Primary Tumor Volume and Treatment Outcome in T3-staged Nasopharyngeal Carcinoma

腫瘤分期T3鼻咽癌之原發腫瘤體積對治療結果之影響

摘要


背景及目的:在以放射線治療為主的癌症當中,原發腫瘤體積已被視為是重要的預後因素,尤其在腫瘤分期T3頭頸癌,腫瘤體積的變異性相當大。在鼻咽癌,這方面的研究卻付之闕如,因此,本研究的目的在探討腫瘤分期T3鼻咽癌的原發腫瘤體積對治療結果的影響。 方法:以高解析度電腦斷層使用區域合成法(summation of area technique)精算40位腫瘤分期T3鼻咽癌之原發腫瘤體積,並與治療之存活曲線做統計分析。 結果:原發腫瘤體積大於30毫升的預後明顯較差,且達統計顯著性(P=0.0001)。Cox迴歸分析顯示原發腫瘤體積是唯一的預後因子(P=0.011)。 結論:同樣腫瘤分期T3的鼻咽癌病人,原以腫瘤體積較大者預後較差,因此,應給予更積極的治療方法。

並列摘要


Background and purpose: Tumor volume is an important prognostic factor in patients with malignancy who are treated with primary radiotherapy.
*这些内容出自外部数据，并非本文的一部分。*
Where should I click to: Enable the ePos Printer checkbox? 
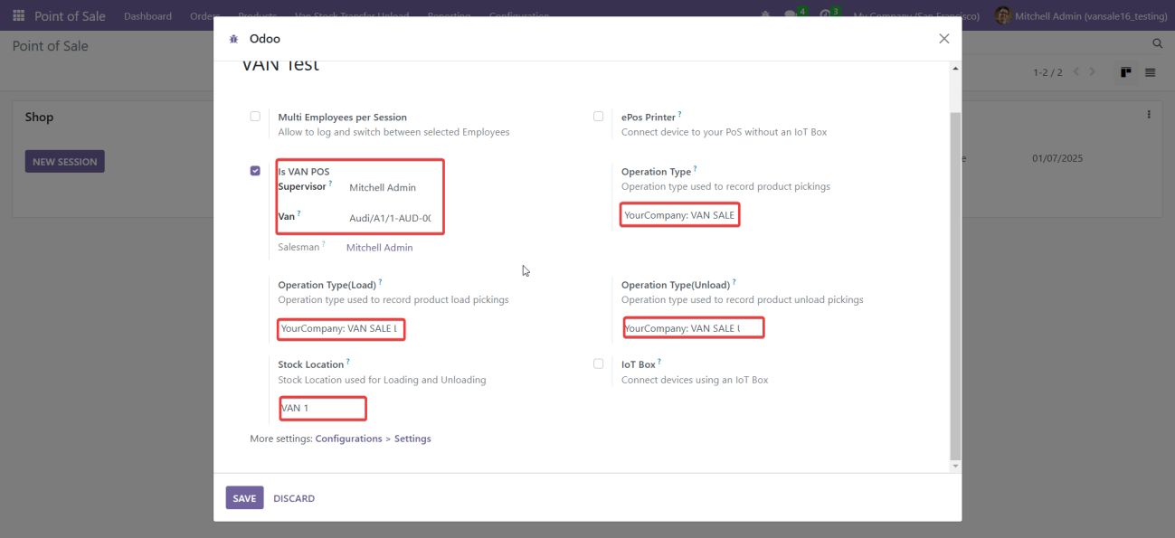point(598,117)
A substantial variability in the T3-staged head and neck cancers has been observed. We assessed the relationship between primary tumor volume and treatment outcome in T3-staged nasopharyngeal carcinoma. Methods: Forty newly diagnosed T3-staged patients who were treated with high dose radiation therapy participated in the study. Computed tomography-derived primary tumor volume was obtained from the summation of area technique. Results: The median primary tumor volume was 29.6mL (range, 8.0-131.8mL). After segregating the primary tumor volume into 2 subgroups (≤30mL, >30mL), large primary tumor volume was associated with a significantly poorer disease-specific survival (P=0.0001). The Cox proportional hazards regression model revealed that only primary tumor volume was statistically significant (P=0.011). Conclusion: In T3-staged nasopharyngeal carcinoma, a substantial variation of primary tumor volume was observed. Volumetric measurements of primary tumors in T3-staged nasopharyngeal carcinoma could better refine our treatment strategy.